Configuring Encryption for ODBC Connection

Hive uses cyrus-sasl-plain package for ODBC connection. This document provides steps on how to configure SSL encryption between ODBC connection to Hiveserver2 on non-secure cluster.

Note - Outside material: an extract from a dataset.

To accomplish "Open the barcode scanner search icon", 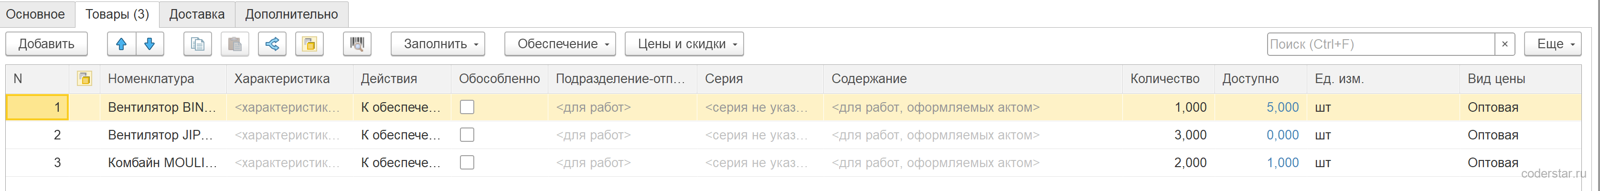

  1. Generate ssl_keystore/ssl_truststore by running the following command:
    sudo bash /opt/mapr/server/manageSSLKeys.sh create -ug mapr:mapr
    Important: Make a note of the CN=HOST_NAME parameter in the output.
  2. Configure SSL for Hive as described in Configure Encryption without Authentication.
  3. Generate the .pem file. To generate:
    1. Verify that ssl_keystore and ssl_truststore are present on the system.
      cd /opt/mapr/conf                     
      ll *ssl*store*
      If ssl_keystore and ssl_truststore are not present, then generate them.
    2. Generate .pem file using <ssl-keystore-password> password.
      keytool -importkeystore -srckeystore ssl_keystore -destkeystore ssl_keystore.p12 -srcstoretype jks -deststoretype pkcs12 
    3. Verify that the ssl_keystore.p12 and ssl_keystore.pem files are created.
      For example:
      openssl pkcs12 -in ssl_keystore.p12 -out ssl_keystore.pem 
      openssl x509 -text -in ssl_keystore.pem
  4. Configure SSL for ODBC driver by making the following changes in the /etc/odbc.ini, /etc/odbcinst.ini, and /etc/mapr.hiveodbc.init files. That is, in the:
    • /etc/odbc.ini file:
      1. Replace <HOST_NAME> with the host name.
      2. Set the value for TrustedCerts to path to ssl_keystore.pem file.
      3. Add the following to the file:
        [ODBC Data Sources]
        Sample MapR Hive DSN=Hive Hive ODBC Driver 64-bit
        [Hive]
        Driver=/opt/mapr/hiveodbc/lib/64/libmaprhiveodbc64.so
        HOST=<HOST_NAME>
        PORT=10000
        SSL=1
        CAIssuedCertNamesMismatch=1
        TrustedCerts=/opt/mapr/conf/ssl_keystore.pem
        AuthMech=4
    • /etc/odbcinst.ini file, add the following:
      [ODBC Drivers]
      Mapr Hive ODBC Driver=Installed
      [Mapr Hive ODBC Driver 64-bit]
      Description=Mapr Hive ODBC Driver (64-bit)
      Driver=/opt/mapr/hiveodbc/lib/64/libmaprhiveodbc64.so
    • etc/mapr.hiveodbc.ini file, add the following:
      [Driver]
      ErrorMessagesPath=/opt/mapr/hiveodbc/ErrorMessages/
      LogLevel=0
      LogPath=
      SwapFilePath=/tmp

Sample /etc/odbc.ini file

[ODBC Data Sources] 
Sample MapR Hive DSN=Hive Hive ODBC Driver 64-bit 
[Hive] 
Driver=/opt/mapr/hiveodbc/lib/64/libmaprhiveodbc64.so 
HOST=<HOST_NAME> 
PORT=10000 
SSL=1 
CAIssuedCertNamesMismatch=1 
TrustedCerts=/opt/mapr/conf/ssl_keystore.pem 
AuthMech=4 

Sample /etc/odbcinst.ini file

[ODBC Drivers] 
Mapr Hive ODBC Driver=Installed 
[Mapr Hive ODBC Driver 64-bit] 
Description=Mapr Hive ODBC Driver (64-bit) 
Driver=/opt/mapr/hiveodbc/lib/64/libmaprhiveodbc64.so 

Sample /etc/mapr.hiveodbc.ini file

[Driver] 
ErrorMessagesPath=/opt/mapr/hiveodbc/ErrorMessages/ 
LogLevel=0 
LogPath= 
SwapFilePath=/tmp